→ TRY IT
Give back an exact copy of the lines below, from the first through the line with "Click the Modify"; please stop there.

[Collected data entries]
====

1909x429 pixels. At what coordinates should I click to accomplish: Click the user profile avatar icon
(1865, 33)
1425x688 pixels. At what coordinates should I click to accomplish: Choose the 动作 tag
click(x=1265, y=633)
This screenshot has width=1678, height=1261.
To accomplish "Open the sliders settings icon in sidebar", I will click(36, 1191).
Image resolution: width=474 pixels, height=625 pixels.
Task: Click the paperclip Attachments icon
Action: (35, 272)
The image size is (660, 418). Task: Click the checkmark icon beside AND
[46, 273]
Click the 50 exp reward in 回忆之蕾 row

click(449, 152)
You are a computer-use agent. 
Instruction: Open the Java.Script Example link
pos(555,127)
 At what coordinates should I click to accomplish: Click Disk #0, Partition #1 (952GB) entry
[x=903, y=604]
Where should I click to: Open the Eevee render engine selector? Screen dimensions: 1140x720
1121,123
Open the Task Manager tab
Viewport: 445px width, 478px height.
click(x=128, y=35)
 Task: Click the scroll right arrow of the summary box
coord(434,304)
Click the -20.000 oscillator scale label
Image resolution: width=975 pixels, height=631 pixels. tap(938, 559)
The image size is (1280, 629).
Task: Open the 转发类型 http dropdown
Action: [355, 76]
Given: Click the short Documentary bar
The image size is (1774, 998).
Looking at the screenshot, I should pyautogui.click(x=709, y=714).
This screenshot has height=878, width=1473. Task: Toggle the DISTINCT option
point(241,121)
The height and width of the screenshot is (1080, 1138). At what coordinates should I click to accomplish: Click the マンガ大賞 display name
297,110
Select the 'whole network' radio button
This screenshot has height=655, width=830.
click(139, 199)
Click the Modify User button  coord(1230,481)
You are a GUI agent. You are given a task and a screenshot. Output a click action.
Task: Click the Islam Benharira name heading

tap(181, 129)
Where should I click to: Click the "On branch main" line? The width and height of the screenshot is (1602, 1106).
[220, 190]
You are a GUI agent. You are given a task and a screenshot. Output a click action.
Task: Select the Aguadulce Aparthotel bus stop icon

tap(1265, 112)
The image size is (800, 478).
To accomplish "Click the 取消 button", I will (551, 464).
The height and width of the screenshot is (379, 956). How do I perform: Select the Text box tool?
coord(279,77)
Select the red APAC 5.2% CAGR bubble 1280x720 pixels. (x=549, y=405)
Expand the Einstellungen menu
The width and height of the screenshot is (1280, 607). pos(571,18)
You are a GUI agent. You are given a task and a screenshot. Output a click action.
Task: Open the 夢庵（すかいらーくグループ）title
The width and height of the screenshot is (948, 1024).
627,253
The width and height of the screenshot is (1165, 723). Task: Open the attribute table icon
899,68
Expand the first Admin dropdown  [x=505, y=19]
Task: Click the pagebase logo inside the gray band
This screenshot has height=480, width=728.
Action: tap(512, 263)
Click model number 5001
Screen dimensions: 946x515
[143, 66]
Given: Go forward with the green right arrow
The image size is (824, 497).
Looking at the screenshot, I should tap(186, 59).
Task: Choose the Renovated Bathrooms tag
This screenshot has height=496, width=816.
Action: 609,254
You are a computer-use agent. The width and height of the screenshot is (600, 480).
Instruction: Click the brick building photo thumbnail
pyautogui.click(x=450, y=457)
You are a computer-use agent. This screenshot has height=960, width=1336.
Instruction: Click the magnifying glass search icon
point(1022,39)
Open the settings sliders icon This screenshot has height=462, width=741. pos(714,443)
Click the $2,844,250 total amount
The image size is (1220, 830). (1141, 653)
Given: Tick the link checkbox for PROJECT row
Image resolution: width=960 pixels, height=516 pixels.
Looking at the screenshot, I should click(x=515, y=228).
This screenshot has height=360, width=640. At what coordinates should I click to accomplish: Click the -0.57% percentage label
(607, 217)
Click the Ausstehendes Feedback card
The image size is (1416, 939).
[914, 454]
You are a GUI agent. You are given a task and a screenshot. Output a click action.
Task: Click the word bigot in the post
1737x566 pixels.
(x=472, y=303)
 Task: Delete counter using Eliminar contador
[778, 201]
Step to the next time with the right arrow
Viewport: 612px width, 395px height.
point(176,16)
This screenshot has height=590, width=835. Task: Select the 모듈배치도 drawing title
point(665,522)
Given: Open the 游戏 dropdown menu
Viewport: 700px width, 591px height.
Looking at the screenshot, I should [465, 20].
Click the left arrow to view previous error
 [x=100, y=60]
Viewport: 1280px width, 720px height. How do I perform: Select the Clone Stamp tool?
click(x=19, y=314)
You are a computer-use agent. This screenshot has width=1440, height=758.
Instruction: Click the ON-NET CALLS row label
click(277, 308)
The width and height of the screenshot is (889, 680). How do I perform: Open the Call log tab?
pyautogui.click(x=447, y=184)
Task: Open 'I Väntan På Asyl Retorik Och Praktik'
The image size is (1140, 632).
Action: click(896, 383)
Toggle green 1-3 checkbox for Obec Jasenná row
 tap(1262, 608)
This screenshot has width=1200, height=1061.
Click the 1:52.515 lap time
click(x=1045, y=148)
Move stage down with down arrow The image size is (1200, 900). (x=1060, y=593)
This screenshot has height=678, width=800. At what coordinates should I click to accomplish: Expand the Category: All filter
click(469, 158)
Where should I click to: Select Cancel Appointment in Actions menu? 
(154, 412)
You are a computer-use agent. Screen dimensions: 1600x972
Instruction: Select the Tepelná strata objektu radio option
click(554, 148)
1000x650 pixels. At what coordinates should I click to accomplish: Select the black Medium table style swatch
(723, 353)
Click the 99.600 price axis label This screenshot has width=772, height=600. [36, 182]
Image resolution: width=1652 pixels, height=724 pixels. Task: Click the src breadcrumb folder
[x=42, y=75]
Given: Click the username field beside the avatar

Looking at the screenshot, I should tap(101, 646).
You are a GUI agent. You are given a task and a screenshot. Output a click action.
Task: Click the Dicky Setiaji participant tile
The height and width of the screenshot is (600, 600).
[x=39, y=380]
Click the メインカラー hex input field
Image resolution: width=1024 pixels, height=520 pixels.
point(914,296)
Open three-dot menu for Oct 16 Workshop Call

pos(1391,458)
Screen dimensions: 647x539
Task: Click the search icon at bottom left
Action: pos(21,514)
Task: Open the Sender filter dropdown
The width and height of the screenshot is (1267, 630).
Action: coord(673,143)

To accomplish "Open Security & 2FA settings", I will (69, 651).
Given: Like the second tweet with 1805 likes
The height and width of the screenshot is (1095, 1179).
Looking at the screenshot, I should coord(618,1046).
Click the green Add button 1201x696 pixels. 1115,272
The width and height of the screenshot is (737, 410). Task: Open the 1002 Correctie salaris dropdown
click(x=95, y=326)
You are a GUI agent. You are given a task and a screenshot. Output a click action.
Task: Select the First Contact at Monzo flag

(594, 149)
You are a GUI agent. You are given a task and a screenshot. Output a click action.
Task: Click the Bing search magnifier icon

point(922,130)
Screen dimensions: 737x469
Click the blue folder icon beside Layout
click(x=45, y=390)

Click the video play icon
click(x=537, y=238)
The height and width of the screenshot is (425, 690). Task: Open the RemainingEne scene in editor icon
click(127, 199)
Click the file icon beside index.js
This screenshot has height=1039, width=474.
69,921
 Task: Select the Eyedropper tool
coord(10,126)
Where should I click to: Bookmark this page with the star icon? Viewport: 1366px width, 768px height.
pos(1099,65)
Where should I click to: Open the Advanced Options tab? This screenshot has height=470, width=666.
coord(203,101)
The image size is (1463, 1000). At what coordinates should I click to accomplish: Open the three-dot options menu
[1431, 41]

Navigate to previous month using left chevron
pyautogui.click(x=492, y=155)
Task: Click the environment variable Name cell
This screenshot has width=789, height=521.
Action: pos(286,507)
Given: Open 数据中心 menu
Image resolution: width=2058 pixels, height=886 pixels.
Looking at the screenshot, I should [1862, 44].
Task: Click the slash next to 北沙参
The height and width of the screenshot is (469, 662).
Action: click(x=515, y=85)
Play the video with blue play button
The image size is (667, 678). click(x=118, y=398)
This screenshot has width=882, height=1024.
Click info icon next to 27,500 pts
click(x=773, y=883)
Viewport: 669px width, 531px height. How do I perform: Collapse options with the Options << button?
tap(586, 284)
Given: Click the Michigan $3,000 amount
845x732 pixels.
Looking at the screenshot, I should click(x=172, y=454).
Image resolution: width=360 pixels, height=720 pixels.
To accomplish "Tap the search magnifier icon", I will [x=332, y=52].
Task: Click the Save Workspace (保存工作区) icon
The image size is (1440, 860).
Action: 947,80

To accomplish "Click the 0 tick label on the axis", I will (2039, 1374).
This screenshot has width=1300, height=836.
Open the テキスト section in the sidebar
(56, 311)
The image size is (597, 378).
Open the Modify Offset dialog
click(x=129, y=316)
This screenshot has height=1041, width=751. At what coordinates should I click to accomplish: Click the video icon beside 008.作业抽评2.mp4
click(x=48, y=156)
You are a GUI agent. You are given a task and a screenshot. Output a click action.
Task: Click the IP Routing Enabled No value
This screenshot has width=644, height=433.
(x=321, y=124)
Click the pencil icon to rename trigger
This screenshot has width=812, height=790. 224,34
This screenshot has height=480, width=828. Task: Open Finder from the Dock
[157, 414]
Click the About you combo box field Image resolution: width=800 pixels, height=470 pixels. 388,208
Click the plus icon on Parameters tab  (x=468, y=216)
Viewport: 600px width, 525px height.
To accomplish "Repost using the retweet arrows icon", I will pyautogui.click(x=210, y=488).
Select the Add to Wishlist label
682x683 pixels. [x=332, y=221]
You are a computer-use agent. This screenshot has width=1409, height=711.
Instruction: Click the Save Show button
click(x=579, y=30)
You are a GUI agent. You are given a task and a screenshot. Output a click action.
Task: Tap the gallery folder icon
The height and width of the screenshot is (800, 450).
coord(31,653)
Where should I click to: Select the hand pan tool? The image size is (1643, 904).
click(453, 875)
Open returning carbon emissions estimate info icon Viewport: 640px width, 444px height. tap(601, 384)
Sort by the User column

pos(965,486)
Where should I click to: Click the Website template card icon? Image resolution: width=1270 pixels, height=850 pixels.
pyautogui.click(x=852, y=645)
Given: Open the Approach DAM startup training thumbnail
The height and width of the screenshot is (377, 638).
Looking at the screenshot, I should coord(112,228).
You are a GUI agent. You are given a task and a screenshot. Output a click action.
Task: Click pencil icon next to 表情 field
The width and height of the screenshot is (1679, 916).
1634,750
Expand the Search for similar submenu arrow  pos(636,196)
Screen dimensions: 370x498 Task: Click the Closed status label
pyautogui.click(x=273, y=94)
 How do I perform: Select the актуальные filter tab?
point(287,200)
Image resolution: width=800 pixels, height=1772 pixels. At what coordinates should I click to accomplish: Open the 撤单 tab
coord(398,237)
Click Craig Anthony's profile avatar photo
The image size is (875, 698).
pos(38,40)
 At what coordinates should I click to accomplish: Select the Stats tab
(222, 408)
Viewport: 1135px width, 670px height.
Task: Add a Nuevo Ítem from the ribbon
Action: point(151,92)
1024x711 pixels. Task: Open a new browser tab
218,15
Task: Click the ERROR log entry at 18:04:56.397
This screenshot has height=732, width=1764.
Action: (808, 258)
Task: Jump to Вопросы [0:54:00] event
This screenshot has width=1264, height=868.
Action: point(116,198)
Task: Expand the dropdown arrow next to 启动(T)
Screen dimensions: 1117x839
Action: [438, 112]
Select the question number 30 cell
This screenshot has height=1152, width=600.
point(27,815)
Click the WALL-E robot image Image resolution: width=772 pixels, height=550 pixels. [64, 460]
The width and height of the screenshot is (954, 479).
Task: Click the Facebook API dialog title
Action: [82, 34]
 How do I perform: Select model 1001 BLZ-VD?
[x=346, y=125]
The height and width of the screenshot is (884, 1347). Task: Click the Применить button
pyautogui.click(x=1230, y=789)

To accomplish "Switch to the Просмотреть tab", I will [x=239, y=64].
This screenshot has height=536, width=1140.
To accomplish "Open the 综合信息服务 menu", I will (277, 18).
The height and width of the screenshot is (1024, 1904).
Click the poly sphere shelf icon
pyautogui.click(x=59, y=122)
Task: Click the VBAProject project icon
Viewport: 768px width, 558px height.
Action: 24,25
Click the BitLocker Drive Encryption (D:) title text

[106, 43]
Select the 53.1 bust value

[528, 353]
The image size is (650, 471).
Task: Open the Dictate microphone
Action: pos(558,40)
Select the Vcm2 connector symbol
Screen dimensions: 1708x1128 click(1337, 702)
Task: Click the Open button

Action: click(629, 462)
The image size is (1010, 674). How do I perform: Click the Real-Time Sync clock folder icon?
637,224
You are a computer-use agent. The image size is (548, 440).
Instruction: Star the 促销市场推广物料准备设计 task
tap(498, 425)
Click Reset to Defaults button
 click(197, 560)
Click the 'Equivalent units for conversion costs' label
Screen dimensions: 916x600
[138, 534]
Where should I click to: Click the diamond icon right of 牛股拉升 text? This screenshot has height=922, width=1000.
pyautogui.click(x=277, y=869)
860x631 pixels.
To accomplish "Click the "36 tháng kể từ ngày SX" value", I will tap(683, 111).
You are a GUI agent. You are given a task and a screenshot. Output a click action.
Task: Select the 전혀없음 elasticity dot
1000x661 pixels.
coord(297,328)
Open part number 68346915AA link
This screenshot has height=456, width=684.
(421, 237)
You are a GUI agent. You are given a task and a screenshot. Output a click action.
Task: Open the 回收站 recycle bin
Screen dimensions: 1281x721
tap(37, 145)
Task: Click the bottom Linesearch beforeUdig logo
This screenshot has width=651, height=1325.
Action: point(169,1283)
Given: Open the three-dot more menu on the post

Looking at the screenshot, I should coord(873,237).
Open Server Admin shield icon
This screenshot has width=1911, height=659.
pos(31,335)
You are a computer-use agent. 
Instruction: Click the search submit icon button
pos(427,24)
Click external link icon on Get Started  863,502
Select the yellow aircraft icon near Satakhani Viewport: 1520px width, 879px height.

====

→ THE COMPLETED TASK
1909x429 pixels. At what coordinates should I click to accomplish: Click the user profile avatar icon
(1865, 33)
1425x688 pixels. At what coordinates should I click to accomplish: Choose the 动作 tag
click(x=1265, y=633)
This screenshot has width=1678, height=1261.
To accomplish "Open the sliders settings icon in sidebar", I will click(36, 1191).
Image resolution: width=474 pixels, height=625 pixels.
Task: Click the paperclip Attachments icon
Action: (35, 272)
The image size is (660, 418). Task: Click the checkmark icon beside AND
[46, 273]
Click the 50 exp reward in 回忆之蕾 row

click(449, 152)
You are a computer-use agent. 
Instruction: Open the Java.Script Example link
pos(555,127)
 At what coordinates should I click to accomplish: Click Disk #0, Partition #1 (952GB) entry
[x=903, y=604]
Where should I click to: Open the Eevee render engine selector? Screen dimensions: 1140x720
1121,123
Open the Task Manager tab
Viewport: 445px width, 478px height.
click(x=128, y=35)
 Task: Click the scroll right arrow of the summary box
coord(434,304)
Click the -20.000 oscillator scale label
Image resolution: width=975 pixels, height=631 pixels. tap(938, 559)
The image size is (1280, 629).
Task: Open the 转发类型 http dropdown
Action: [355, 76]
Given: Click the short Documentary bar
The image size is (1774, 998).
Looking at the screenshot, I should pyautogui.click(x=709, y=714).
This screenshot has height=878, width=1473. Task: Toggle the DISTINCT option
point(241,121)
The height and width of the screenshot is (1080, 1138). At what coordinates should I click to accomplish: Click the マンガ大賞 display name
297,110
Select the 'whole network' radio button
This screenshot has height=655, width=830.
click(139, 199)
Click the Modify User button  coord(1230,481)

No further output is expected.